North Korea

Review: This Netflix Drama Depicts North Korean Refugees' Tribulations

My Name is Loh Kiwan dramatizes the experiences of refugees escaping oppressive regimes.


After escaping the oppressive regime of North Korea, Loh Kiwan arrives in Belgium to seek asylum, hoping to find freedom and a fresh start. Instead, he finds himself entangled in the bureaucratic limbo of the asylum process.

Without money, a home, or the legal right to work, Kiwan's situation in the South Korean film My Name is Loh Kiwan (streaming on Netflix) becomes increasingly desperate. He is forced to sleep in public bathrooms in the brutal winter and scavenge for food in trash bins. Kiwan finally gets a break when he lands an illegal job at a meat factory.
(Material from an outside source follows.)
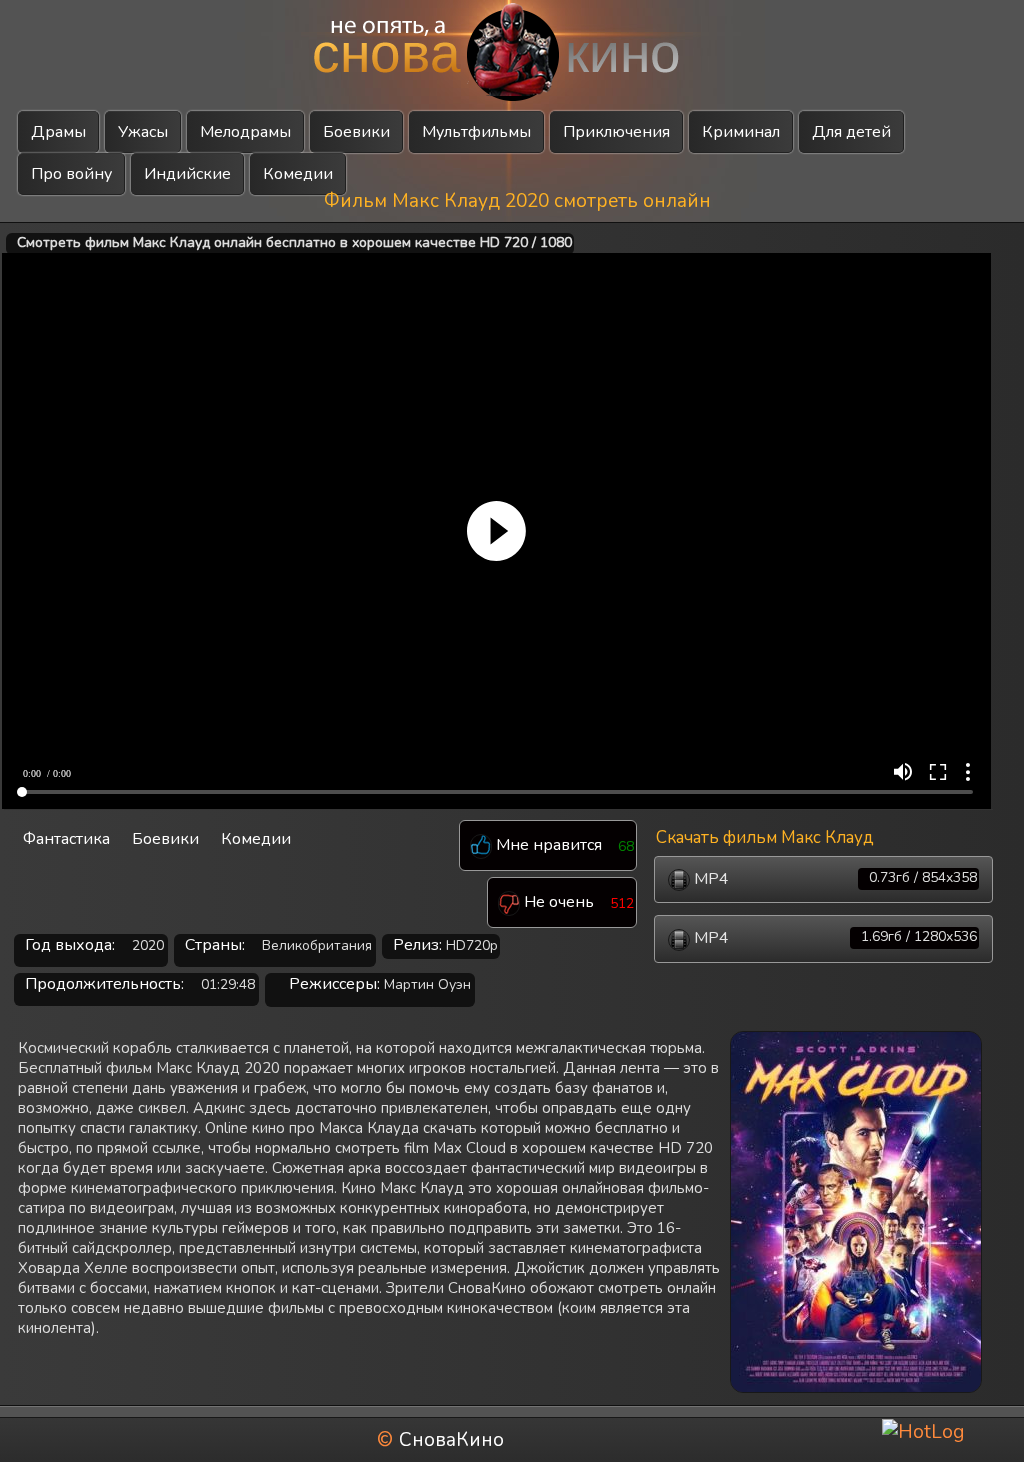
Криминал (741, 132)
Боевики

Even then, safety and stability remain agonizingly out of reach.

Although some subplots are melodramatic, the film powerfully portrays the systemic barriers that refugees often face—barriers that can feel as oppressive as the regimes they escaped. Kiwan is trapped: He isn't free to live or work in Belgium, yet he can't leave while his case is pending. Throughout this ordeal, Kiwan realizes that he doesn't crave only the right to live somewhere; he needs the freedom to come and go on his own terms.